Passage provided:

I wrote this for class today.

6 Hours: What is it Like Being in a Coma for 6 Hours?
I realized from this class I was too isolated. So I’ll be talking about what I went through when I was in a coma.

There was nothing around me giving me clues to the presence of what life was. I remember the low glare of the fluorescent light of the day. This was the only way I could tell at this point what time of day it could be. I remember the numbness of my body. I swear I could smell chemicals from cold air breathing in through my nose. It scared me. I look down at my white robe on me as it is distant from me as a person. It’s funny how you not become a person once you enter the hospital. I suppose as hard as they try this happens anyway.

Is my body revealing too much I’m thinking? I don’t know. My mind was so fogged and closed then. I knew the path I was going down next; I knew it all too well. I had been there before. The essence of fading life in me and the air that is usually so strong was now getting weaker in me when you start to lose life. I looked to the doctor’s strong glass frames on his eyes and his stern look …, to get nothing …, nothing from him. Did I say something he didn’t hear? I needed his feel, I needed this for comfort. But again …, I got nothing. Eyes so brown and so beautiful cradled in a tight white wrap were now brought out to me. The cold and emptiness around couldn’t take away the igniting feeling between need and want that was happening now between two beings. My son that was inside of me moments before was connecting with me so truly as I had felt when he was inside of me. It is sooo true that this happens for ALL you to know! But I was still too aware of my insides that were now laying on the gray, dull, steel tray next to me as my son was taken away-wouldn’t of known this had my doctor not told me and my ex-husband explained how the procedure is done when you have a C-section.. The rustling commotion from my cousin and the staff left too much confusion for me to understand as my cousin addressed should he be brought in now, or should I get him? So who was she bringing in? My abuser? It is scary right now. How could my cousin do this to me? I pushed my weak body to connect a short while. But this would not last. My son was taken away after I was told I could not get too close to him and I would drift off, for a while, a while of drifting scary memories of trying to come back for 6 hours while being in a coma.

Data extract:
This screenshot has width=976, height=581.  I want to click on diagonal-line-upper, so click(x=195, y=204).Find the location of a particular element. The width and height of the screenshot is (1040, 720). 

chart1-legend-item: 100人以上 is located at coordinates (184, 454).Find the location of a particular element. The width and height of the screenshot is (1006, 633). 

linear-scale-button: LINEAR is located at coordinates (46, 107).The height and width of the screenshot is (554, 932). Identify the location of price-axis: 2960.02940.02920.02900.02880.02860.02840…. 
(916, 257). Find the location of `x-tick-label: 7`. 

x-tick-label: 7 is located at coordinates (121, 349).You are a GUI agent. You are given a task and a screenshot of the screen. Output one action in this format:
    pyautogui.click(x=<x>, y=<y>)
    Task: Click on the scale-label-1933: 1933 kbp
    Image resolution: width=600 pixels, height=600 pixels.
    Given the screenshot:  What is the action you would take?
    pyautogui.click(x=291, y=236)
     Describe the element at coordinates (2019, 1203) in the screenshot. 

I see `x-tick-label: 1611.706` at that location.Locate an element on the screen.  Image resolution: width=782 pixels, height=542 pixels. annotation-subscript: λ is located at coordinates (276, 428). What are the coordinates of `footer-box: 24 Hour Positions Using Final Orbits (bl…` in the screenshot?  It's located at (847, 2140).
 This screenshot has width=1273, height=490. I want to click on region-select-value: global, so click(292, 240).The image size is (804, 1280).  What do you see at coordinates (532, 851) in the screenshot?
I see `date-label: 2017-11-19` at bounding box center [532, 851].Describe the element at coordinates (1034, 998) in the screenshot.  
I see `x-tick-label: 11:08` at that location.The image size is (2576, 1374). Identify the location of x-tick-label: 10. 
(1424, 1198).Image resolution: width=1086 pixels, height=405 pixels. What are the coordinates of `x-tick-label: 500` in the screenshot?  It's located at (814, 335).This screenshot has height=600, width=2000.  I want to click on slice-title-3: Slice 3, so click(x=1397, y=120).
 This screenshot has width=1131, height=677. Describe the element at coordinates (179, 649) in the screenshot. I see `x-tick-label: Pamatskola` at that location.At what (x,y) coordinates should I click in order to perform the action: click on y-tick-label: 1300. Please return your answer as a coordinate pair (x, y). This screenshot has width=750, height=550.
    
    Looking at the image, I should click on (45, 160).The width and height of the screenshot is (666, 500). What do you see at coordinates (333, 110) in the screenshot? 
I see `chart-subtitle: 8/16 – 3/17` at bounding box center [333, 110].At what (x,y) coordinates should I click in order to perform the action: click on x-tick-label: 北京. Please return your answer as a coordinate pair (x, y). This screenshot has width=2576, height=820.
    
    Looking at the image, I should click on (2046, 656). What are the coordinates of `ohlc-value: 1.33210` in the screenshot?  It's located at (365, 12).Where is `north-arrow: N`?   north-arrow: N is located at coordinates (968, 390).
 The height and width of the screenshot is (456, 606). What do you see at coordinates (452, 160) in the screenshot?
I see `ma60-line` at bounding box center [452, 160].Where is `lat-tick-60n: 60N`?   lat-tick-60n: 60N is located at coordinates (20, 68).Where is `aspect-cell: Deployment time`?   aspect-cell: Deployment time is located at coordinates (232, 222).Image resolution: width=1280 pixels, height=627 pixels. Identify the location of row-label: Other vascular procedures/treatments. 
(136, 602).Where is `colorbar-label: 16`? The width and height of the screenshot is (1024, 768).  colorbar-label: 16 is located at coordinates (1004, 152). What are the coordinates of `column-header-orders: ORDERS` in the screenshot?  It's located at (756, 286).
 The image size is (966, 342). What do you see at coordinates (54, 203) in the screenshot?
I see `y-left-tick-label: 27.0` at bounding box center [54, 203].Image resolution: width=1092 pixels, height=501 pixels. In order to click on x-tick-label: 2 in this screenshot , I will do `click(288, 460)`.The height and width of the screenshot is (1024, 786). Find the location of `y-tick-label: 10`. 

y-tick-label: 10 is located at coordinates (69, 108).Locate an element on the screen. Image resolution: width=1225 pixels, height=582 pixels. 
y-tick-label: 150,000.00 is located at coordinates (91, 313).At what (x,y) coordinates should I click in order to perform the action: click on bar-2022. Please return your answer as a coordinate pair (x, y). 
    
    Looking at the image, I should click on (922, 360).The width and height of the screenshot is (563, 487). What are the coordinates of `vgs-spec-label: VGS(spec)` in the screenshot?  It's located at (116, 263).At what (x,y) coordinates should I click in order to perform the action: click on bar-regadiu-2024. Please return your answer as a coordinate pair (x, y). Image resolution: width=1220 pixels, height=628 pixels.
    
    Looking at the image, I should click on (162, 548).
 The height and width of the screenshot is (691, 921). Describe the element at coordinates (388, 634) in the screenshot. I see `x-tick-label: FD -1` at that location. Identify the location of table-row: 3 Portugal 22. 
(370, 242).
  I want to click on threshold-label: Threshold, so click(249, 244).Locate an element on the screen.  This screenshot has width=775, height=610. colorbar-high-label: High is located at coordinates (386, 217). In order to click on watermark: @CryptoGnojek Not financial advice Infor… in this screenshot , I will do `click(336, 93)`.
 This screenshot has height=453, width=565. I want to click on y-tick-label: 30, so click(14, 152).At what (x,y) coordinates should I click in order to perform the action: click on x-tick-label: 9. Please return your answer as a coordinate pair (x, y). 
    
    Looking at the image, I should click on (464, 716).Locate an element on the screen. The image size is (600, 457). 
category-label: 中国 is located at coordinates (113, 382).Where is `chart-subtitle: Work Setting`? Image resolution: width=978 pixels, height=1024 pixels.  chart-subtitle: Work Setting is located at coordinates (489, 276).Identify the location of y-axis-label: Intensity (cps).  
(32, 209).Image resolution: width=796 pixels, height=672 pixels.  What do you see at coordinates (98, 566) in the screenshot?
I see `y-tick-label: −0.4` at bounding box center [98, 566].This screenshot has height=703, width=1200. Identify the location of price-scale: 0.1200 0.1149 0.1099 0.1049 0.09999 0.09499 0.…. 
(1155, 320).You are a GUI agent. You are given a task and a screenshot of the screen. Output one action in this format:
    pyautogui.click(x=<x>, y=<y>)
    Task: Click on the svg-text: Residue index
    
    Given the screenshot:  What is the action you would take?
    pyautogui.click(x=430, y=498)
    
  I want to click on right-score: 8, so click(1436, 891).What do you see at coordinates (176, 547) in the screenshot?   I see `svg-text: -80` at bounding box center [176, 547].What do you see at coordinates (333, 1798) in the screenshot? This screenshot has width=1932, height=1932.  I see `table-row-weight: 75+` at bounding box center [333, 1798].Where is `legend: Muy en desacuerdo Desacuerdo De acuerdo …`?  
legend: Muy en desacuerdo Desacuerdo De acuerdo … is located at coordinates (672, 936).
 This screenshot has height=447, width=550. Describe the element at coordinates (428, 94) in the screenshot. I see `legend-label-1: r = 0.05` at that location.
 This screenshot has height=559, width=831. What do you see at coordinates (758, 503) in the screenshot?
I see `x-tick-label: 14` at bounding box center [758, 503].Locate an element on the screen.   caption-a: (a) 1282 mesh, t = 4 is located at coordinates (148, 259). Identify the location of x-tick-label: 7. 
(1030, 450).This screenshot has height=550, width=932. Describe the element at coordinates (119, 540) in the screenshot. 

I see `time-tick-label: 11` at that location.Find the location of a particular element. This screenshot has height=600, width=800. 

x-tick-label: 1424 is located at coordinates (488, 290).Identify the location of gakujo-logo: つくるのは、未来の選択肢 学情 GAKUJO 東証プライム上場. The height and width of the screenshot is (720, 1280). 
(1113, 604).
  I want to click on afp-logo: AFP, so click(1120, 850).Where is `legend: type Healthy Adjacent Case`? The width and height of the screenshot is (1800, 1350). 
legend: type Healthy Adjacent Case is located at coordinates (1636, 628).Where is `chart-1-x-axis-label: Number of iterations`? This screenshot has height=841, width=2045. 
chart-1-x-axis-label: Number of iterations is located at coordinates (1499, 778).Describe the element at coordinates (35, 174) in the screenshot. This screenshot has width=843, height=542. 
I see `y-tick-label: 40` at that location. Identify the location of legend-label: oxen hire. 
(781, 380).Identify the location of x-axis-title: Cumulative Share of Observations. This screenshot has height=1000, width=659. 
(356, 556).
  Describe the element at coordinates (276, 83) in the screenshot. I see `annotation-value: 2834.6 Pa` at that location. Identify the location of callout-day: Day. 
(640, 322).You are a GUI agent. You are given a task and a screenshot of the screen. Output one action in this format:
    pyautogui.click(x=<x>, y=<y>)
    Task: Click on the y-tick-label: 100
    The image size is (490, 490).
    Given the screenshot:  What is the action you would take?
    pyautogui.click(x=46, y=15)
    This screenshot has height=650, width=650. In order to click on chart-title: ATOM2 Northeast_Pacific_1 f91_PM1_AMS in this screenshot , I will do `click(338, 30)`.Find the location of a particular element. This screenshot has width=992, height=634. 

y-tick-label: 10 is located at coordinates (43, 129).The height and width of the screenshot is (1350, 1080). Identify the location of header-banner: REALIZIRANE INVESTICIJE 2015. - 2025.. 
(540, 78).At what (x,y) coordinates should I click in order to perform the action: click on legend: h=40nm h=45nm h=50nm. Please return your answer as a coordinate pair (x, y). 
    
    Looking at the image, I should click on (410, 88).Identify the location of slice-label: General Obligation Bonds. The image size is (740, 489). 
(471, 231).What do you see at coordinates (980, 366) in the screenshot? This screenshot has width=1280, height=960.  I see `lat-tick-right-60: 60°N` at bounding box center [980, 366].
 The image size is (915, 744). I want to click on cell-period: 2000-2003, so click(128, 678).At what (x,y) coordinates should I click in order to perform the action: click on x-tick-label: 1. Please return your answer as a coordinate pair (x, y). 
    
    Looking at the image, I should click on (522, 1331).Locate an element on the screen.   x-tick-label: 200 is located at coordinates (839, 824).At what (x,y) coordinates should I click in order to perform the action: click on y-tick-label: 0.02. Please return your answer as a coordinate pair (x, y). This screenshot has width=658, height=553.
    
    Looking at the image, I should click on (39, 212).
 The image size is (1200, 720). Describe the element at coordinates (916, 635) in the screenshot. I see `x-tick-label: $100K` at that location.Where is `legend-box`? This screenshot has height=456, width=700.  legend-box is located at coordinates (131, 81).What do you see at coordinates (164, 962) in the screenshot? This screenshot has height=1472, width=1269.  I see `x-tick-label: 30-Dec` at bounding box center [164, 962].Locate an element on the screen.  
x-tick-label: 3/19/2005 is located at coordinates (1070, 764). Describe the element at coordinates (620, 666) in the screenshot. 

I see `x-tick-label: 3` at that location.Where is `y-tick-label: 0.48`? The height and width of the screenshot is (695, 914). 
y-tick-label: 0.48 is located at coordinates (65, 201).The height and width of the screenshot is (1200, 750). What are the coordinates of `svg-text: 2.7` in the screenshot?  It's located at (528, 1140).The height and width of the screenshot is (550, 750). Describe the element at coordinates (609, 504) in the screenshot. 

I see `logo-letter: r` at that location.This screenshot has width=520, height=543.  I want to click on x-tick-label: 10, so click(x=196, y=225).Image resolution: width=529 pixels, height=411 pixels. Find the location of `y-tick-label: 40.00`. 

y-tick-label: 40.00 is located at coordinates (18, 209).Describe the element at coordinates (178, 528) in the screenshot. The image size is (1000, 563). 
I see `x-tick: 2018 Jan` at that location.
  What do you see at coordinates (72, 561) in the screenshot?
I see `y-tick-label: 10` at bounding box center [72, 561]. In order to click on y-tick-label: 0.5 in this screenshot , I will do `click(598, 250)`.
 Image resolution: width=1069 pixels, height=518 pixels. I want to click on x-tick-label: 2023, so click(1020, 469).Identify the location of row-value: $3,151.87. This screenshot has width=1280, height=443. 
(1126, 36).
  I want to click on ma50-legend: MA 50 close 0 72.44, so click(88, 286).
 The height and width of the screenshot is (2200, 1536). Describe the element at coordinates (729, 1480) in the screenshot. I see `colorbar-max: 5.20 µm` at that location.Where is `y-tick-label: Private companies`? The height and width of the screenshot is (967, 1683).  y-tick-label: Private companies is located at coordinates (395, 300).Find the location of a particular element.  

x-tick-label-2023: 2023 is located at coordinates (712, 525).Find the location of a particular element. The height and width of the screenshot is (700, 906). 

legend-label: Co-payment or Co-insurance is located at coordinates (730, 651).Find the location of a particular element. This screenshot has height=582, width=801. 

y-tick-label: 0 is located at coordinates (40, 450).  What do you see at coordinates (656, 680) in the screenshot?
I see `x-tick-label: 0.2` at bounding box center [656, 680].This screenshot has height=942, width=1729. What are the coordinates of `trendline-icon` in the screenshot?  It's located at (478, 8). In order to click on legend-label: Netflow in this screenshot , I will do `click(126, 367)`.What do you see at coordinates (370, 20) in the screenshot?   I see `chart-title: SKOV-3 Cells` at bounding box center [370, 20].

Required action 1:
From the essay about the coma, write out the part from "There was nothing" up to and including "this happens anyway.".
Required action 2:
Answer these questions using the essay about the coma.
(a) How many hours was the writer in a coma?
(b) What does the writer say was the only way to tell what time of day it could be?
(c) What procedure did the doctor and the ex-husband explain?
The entries come from a separate source, not from the essay about the coma.

Answer box 1:
There was nothing around me giving me clues to the presence of what life was. I remember the low glare of the fluorescent light of the day. This was the only way I could tell at this point what time of day it could be. I remember the numbness of my body. I swear I could smell chemicals from cold air breathing in through my nose. It scared me. I look down at my white robe on me as it is distant from me as a person. It’s funny how you not become a person once you enter the hospital. I suppose as hard as they try this happens anyway.

Answer box 2:
(a) 6 hours
(b) The low glare of the fluorescent light
(c) A C-section